Exercise instructions -
Filter the entries below, keeping only lines with "gear".

Material supplied -
##############################

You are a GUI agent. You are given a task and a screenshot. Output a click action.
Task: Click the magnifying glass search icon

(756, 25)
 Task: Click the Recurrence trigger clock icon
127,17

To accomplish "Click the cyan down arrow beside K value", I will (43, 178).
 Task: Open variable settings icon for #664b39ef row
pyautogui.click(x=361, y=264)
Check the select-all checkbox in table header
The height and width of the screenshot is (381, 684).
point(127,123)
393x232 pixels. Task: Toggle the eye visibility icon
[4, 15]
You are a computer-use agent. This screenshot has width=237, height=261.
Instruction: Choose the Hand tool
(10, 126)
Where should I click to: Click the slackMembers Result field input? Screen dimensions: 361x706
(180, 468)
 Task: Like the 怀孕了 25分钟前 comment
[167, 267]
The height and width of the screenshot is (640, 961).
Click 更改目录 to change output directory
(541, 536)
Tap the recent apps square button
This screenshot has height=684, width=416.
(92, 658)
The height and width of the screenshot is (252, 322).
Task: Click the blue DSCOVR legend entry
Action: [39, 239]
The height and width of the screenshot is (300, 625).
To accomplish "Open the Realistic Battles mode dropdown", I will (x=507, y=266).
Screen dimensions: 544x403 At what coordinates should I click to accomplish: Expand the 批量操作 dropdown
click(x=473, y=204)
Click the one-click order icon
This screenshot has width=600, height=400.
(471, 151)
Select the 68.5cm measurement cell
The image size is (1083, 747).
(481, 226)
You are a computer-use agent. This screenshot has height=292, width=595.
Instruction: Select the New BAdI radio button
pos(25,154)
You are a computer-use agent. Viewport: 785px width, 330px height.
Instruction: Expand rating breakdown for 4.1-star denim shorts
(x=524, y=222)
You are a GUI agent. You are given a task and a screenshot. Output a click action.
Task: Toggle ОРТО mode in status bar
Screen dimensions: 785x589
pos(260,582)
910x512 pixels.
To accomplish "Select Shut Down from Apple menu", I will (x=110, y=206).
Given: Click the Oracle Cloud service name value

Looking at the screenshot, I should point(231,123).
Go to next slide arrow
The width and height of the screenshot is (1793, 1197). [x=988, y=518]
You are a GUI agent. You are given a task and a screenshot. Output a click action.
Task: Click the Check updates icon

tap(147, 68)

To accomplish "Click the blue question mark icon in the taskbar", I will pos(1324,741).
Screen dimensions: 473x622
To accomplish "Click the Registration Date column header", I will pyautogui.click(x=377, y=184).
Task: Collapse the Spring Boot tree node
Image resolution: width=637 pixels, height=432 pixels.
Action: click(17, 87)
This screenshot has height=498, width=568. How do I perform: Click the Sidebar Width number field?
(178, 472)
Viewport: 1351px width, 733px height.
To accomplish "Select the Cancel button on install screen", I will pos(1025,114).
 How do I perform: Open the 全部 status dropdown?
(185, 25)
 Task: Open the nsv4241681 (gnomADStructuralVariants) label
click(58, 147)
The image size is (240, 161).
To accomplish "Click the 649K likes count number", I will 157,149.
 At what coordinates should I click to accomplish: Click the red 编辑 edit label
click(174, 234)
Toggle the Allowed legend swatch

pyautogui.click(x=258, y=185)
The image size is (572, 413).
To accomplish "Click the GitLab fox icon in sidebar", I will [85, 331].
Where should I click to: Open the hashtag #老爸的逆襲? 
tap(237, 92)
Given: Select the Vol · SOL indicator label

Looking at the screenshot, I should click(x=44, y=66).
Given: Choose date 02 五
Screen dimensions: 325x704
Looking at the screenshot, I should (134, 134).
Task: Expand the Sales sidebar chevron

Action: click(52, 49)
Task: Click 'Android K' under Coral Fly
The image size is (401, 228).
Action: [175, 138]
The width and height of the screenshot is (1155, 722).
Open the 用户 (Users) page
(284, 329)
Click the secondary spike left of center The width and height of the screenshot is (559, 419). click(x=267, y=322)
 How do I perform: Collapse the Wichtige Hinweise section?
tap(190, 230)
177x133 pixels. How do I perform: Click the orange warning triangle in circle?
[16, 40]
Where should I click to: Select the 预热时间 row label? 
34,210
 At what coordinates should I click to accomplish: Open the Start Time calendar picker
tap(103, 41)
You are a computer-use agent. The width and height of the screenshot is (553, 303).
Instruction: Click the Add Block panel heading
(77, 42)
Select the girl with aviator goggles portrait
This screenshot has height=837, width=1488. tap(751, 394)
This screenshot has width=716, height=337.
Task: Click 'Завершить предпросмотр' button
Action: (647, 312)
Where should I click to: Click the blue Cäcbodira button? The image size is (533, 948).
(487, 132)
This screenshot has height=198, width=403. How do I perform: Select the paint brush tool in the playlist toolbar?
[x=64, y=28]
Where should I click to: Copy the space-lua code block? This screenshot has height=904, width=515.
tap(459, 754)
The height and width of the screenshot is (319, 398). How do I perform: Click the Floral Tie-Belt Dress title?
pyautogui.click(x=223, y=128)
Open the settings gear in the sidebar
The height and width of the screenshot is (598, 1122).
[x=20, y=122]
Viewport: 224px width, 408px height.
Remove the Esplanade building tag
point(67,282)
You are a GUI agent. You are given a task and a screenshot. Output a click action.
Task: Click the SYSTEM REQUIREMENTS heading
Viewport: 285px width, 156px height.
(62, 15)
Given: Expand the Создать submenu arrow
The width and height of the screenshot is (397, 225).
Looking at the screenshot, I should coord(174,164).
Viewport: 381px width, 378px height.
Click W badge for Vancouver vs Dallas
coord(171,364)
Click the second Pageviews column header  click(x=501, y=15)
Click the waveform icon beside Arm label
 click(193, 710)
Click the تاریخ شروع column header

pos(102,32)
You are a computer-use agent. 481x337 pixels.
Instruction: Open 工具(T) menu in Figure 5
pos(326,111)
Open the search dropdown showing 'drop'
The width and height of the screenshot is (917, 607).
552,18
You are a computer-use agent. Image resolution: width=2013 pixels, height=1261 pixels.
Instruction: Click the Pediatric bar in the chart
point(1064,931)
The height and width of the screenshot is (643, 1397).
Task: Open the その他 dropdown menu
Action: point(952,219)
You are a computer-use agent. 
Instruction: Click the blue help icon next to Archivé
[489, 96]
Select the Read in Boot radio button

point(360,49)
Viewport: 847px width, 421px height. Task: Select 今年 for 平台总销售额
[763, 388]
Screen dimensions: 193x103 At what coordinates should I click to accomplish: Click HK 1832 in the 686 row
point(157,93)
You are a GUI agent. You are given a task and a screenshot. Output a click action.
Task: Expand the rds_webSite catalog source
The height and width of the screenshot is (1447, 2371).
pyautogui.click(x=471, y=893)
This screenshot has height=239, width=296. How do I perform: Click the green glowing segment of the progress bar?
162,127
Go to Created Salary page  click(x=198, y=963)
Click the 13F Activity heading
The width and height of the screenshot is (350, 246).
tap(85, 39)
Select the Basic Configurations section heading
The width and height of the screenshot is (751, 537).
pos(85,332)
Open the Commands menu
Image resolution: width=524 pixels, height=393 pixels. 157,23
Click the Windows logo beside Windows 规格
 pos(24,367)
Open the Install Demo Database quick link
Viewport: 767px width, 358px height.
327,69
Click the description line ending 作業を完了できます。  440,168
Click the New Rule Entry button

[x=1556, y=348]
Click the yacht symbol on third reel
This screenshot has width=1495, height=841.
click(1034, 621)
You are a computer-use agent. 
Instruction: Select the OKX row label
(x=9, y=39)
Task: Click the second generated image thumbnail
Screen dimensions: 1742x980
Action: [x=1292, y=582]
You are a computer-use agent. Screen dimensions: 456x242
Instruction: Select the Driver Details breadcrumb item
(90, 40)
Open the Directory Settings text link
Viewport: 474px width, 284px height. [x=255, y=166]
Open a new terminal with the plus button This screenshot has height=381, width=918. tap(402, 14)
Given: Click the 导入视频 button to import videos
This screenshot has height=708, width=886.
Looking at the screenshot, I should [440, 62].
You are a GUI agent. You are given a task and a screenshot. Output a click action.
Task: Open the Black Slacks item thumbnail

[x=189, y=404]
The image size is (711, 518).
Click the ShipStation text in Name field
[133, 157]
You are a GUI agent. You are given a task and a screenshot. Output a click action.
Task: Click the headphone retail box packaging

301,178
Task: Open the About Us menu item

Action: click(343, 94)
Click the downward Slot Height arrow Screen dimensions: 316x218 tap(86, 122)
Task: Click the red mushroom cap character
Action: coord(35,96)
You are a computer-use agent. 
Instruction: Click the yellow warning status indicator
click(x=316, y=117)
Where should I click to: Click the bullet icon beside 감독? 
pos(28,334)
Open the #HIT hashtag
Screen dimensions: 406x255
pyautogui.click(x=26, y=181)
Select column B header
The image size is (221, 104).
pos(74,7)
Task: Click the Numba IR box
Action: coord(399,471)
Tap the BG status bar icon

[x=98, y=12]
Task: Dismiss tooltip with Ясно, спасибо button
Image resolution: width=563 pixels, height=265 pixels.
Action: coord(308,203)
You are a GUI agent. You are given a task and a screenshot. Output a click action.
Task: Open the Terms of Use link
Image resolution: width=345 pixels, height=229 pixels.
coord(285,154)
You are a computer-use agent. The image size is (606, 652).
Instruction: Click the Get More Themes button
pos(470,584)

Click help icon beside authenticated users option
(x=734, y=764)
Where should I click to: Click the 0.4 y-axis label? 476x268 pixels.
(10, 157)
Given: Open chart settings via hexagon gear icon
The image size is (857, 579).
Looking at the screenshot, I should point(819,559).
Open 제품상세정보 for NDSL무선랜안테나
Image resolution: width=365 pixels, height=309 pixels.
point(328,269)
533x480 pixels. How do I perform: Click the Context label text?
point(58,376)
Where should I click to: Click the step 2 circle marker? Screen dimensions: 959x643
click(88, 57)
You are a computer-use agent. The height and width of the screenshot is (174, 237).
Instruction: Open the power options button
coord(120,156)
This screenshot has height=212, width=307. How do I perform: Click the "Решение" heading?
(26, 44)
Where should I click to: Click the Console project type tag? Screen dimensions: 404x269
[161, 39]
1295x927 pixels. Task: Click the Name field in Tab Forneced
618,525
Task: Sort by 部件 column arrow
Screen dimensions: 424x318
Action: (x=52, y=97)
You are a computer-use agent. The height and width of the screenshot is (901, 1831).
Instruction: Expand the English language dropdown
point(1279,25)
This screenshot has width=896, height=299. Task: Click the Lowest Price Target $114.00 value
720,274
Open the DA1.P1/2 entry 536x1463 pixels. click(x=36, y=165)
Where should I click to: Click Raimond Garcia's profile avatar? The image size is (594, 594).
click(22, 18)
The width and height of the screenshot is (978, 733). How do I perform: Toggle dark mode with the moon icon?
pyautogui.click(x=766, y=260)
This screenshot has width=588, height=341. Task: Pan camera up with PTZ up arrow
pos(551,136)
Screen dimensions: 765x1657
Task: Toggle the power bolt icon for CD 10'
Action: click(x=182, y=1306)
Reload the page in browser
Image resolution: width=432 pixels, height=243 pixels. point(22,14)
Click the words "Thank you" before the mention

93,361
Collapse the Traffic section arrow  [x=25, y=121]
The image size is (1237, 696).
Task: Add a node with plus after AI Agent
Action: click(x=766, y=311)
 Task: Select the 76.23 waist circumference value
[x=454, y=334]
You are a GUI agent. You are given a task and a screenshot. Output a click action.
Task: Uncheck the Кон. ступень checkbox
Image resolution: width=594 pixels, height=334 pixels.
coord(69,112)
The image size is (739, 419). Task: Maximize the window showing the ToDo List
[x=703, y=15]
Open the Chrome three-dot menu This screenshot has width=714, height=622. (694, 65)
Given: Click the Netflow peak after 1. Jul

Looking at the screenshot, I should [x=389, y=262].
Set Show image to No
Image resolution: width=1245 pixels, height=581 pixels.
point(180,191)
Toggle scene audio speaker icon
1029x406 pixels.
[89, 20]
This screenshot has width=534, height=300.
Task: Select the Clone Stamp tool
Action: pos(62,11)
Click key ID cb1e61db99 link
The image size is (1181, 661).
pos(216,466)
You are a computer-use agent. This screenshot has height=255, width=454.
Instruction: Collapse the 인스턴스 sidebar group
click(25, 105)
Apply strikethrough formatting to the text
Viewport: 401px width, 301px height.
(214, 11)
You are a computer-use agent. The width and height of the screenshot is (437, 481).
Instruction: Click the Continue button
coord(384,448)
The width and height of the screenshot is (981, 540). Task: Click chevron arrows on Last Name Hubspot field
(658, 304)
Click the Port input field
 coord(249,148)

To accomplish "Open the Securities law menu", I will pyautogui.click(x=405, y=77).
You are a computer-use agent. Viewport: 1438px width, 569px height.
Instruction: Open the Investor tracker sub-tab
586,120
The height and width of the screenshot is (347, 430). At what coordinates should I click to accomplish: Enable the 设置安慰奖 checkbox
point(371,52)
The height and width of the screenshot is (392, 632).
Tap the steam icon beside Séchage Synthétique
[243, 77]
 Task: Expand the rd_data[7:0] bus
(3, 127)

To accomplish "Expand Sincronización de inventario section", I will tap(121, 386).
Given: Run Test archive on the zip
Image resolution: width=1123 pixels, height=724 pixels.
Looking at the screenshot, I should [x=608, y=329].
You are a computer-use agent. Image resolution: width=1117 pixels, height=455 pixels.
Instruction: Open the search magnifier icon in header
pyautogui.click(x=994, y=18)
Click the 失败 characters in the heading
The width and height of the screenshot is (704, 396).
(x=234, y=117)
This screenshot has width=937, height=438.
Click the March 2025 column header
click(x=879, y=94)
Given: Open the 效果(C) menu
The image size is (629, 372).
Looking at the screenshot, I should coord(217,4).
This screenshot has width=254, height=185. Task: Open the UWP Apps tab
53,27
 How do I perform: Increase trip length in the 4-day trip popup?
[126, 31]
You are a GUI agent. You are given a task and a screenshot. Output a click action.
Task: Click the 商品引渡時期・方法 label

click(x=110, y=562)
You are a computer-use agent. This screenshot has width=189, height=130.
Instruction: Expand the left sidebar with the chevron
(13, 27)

##############################

Result -
Open the settings gear in the sidebar
Given: Open chart settings via hexagon gear icon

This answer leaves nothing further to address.